On our second to last day we decide to venture out even a bit further, taking a boat from Kia Ora Resort across the center of the atoll to one of the most famous features in the area called the Blue Lagoon. For nearly two hours our captain, a salty and entertaining man of the sea, navigates the swell with delicacy in our petit marara, special type of nimble Tahitian boat, literally meaning flying fish.
As the boat slows near the edge of the Blue Lagoon’s barrier reef our eyes widen and then the excited shouts begin, “Sharks!”. Hundreds of small black tip reef sharks, and a few bulkier 6 foot lemon sharks make slow circles in the emerald waters around our boat. After approval from the captain, two of us slowly sink in to witness the spectacle from underwater. I have never seen anything like it. I am alert, but far from being scary it is exhilarating, mesmerizing. Their sleek bodies are beautiful as dancers flowing around the sandy channel.
We reluctantly get out of the water in order to look at the actual Blue Lagoon.

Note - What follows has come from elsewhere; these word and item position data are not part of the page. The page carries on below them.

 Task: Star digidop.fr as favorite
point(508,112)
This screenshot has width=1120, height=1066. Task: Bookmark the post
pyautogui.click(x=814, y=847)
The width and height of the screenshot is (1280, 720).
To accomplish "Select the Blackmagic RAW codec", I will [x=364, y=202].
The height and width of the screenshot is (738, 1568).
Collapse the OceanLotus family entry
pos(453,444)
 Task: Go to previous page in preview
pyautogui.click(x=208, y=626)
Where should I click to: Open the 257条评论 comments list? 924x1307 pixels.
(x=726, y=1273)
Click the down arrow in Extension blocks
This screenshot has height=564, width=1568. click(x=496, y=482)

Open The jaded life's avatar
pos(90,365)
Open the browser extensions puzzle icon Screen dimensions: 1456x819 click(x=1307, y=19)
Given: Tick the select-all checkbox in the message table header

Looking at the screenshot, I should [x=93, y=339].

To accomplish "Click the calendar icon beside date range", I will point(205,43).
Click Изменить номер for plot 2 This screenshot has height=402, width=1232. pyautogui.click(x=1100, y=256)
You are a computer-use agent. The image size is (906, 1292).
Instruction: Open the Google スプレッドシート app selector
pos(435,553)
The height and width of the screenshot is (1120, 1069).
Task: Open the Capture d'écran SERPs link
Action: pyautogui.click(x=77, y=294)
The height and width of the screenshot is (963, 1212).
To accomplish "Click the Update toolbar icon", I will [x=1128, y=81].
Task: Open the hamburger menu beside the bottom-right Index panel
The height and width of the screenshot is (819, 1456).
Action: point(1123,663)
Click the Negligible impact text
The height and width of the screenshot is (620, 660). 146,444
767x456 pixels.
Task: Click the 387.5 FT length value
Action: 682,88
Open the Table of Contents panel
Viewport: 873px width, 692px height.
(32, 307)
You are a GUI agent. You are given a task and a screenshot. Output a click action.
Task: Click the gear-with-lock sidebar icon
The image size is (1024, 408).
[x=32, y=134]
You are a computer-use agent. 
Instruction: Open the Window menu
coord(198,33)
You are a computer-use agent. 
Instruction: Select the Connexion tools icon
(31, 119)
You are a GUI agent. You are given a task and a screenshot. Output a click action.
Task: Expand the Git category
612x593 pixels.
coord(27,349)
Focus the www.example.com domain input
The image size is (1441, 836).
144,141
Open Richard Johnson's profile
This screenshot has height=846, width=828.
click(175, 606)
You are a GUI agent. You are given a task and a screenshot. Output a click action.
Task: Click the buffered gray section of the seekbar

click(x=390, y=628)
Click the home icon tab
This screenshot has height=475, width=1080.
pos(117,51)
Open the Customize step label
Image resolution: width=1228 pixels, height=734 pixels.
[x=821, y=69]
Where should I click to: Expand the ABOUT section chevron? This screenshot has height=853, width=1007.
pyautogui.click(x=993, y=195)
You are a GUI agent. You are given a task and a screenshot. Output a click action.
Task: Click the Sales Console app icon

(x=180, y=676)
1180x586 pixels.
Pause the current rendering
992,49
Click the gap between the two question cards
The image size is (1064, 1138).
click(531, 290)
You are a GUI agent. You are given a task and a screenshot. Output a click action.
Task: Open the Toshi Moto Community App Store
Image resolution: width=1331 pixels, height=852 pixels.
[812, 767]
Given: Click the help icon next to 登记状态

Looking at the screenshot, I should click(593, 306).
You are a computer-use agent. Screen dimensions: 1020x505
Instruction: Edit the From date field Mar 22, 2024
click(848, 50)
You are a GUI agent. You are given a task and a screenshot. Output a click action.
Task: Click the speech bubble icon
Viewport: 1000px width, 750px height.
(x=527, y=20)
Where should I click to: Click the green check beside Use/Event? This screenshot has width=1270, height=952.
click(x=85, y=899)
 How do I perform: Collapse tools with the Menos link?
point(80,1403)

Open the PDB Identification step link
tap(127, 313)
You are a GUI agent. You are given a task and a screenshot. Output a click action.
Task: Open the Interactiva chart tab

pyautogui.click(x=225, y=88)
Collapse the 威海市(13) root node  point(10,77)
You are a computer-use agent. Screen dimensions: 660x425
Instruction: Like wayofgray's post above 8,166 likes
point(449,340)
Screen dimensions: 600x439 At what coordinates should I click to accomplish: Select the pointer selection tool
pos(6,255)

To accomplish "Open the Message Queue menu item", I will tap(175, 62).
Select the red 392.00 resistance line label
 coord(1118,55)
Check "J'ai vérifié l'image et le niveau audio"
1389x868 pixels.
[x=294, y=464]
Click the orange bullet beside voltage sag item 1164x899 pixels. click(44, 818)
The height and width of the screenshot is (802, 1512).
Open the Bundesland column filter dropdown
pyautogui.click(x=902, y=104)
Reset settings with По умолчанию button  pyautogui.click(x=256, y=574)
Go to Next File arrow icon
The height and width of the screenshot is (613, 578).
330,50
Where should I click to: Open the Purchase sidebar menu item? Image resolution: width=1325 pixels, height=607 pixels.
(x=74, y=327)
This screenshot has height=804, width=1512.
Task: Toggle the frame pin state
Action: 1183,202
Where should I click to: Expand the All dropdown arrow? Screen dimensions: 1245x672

A marvel unto itself the jade and turquoise waters are ringed by eight small coral islands. Wading through the knee deep water we spot more reef sharks – some no bigger than my forearm – swimming over the shallow coral bottom. It feels like we have teleported out of the real world into a forgotten paradise. Although I know others have come here before me, there is not another person for miles and no footprints sully the smooth white sand. A solitary wooden boat sits on the shore, no owner to be found, adding mystique to our already magical day.
That evening we watch as the sun sinks into the ocean. It sets just as we dock, extinguishing its orange glow in the waters off the horizon. I float on my back in the infinity pool under an inky sky full of stars in silent reflection of our day. How close I feel to the edge of the world. We were on an island on the edge of a lagoon within a lagoon in the middle of the largest ocean in the world. I am humbled by how nature creates such spaces. It feels good to be out here, outnumbered by nature and glad because of it.